The Morgan Stanley Capital Index (MSCI) fell 3.2 per cent in US dollar terms and was down a similar amount in Australian dollar terms. The world’s major sharemarkets had a difficult year and June capped this off by falling further.

In the US, the S&P index fell 2.5 per cent for the month, while Japan was down 2.2 per cent and UK fell 2.7 per cent. The US Federal Reserve cut rates for the sixth time this year in a desperate attempt to ensure that that market did not fall into recession. The US cash rate is now at its lowest level since early 1994.

Despite the rate cuts the US markets fared poorly in June.
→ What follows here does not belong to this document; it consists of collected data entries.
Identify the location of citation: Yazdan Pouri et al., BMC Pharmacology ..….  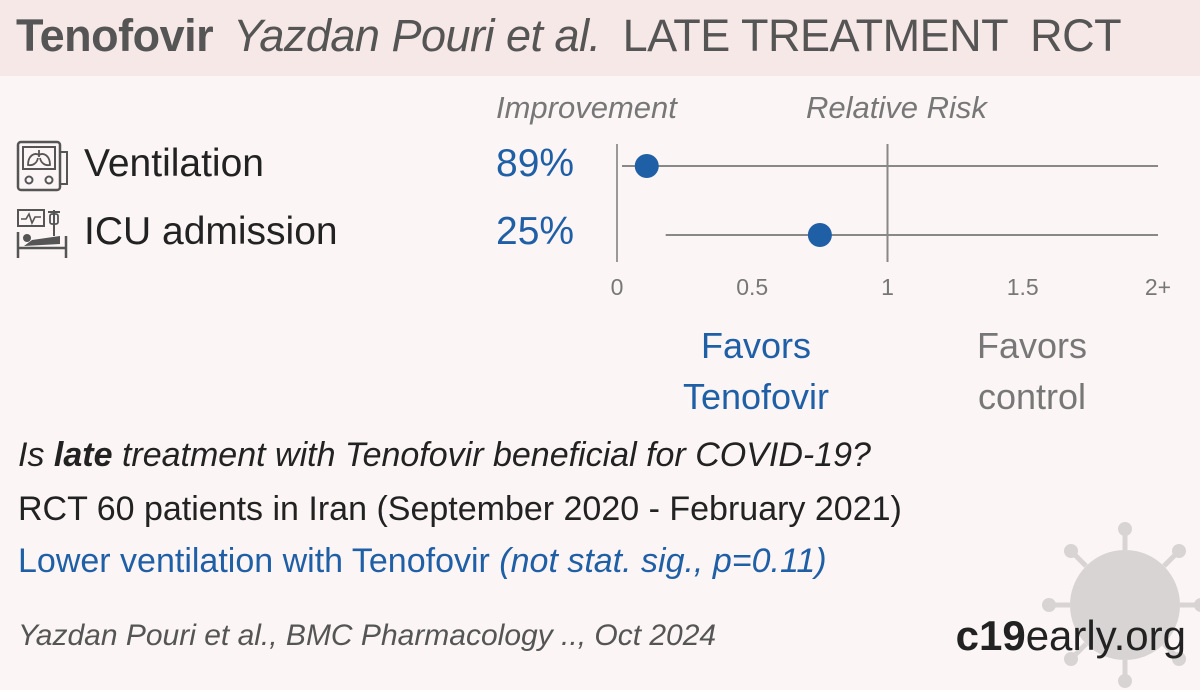
(368, 636).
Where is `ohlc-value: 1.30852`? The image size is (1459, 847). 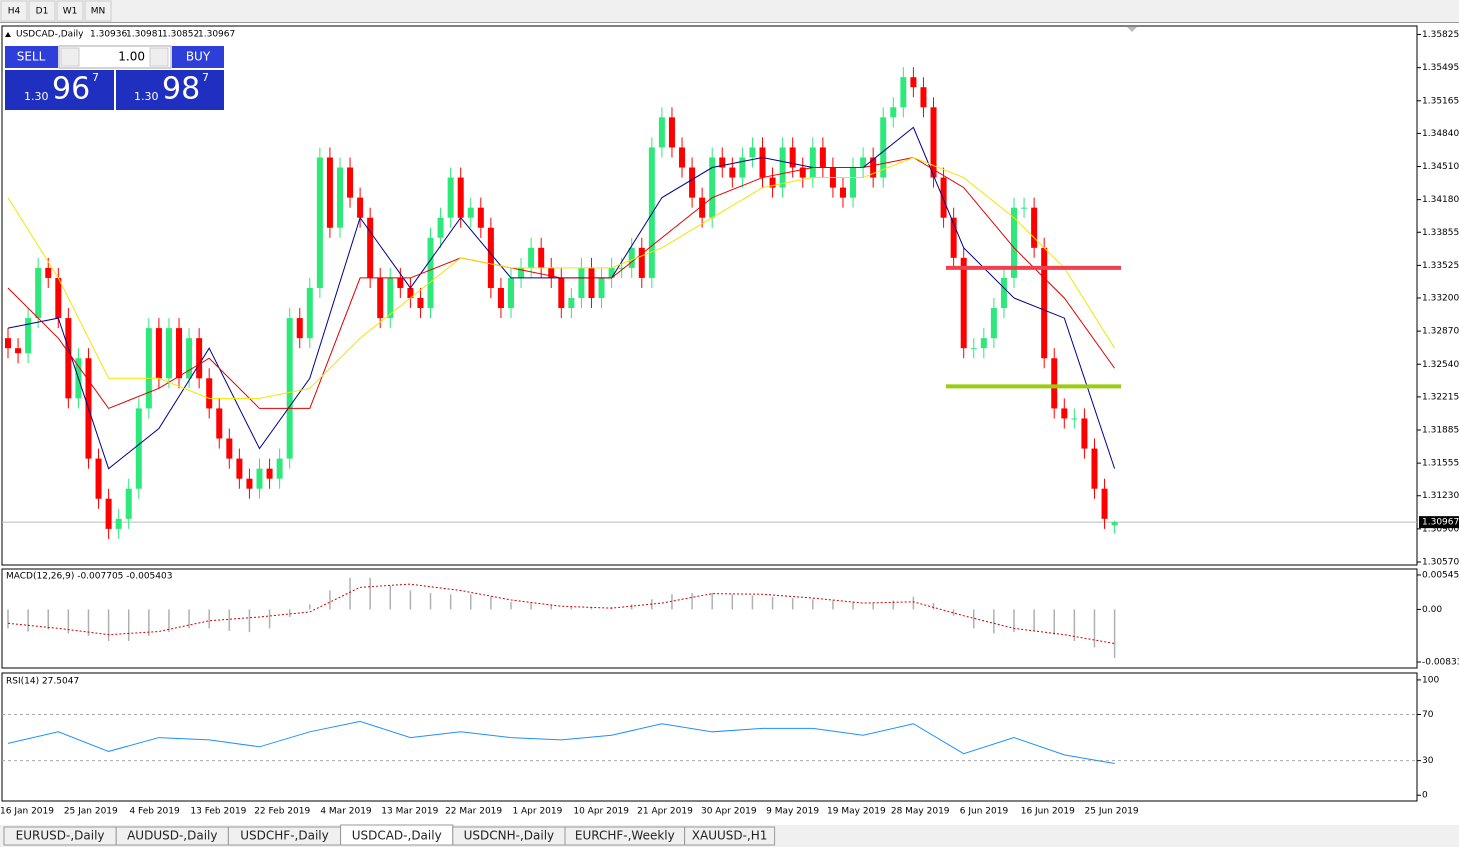
ohlc-value: 1.30852 is located at coordinates (180, 35).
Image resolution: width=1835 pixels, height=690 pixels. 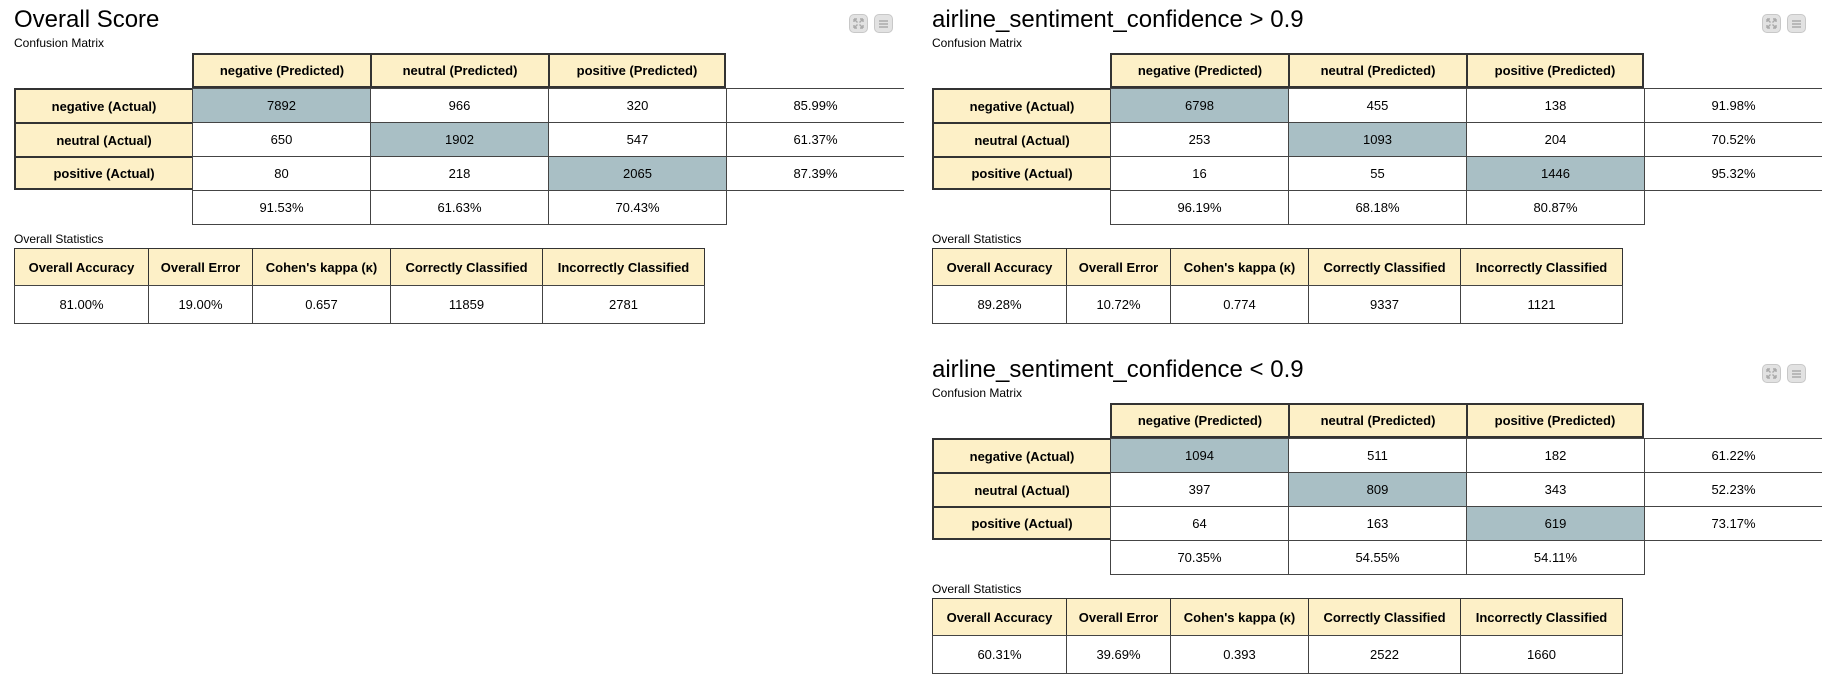 I want to click on matrix-cell: 1094, so click(x=1200, y=456).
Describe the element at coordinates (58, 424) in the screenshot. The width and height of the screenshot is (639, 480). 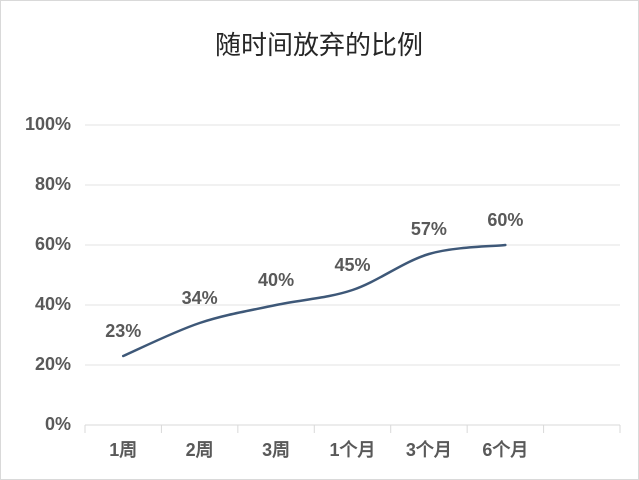
I see `y-tick-label: 0%` at that location.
The Dow was down 3.8 per cent. The Russell 2000 index, a measure of America’s smallest listed companies rose 3.3 per cent and NASDAQ was up 2.5 per cent.

Europe was consistent if not confident. As they had in May, all European markets fell. The UK market fell 2.7 per cent, Germany was down 1.1 per cent, and France fell 4.2 per cent. All European markets fell by more than 10 per cent in 2000-2001.

Asia provided a mixed bag. Singapore rose 4.2 per cent, Thailand was up 4.0 per cent and Malaysia gained 3.5 per cent. Japan was disappointing, as were Hong Kong and South Korea, posting losses of 2.2 per cent, 1.0 per cent and 2.8 per cent respectively. It appears that a number of Asian markets are concerned as to the likely performance of Japan’s economy.

p Fixed interest markets

The Reserve Bank in Australia did not change rates in June. The tentative signs of recovery in our economy have led it to feel there wasn’t a need to kick-start the economy via monetary policy at this stage. At present, 90-day bank bills are yielding 5.01 per cent. This compares with a rate in June 2000 of 6.23 per cent. Ten-year bond yields were also relatively stable for the month. Having started June at 6.05 per cent, they ended June at 6.06 per cent.

p Listed property

This sector was highly sought after in view of its defensive characteristic. The index rose 4.5 per cent in the month.

For the year the rise was 13.9 per cent. Of all the major domestic asset classes, listed property provided the best returns for 2000-2001.

At the end of June, the sector was providing a yield of 8.0 per cent and was trading at an 11 per cent premium to net tangible assets. This is a level regarded as fair value. If the economic recovery signs are sustained, it is likely that we could see investors shying away from the defensive assets, such as listed property.

Concurrently, an improving economy could result in greater demand for office and retail space, which will benefit the sector.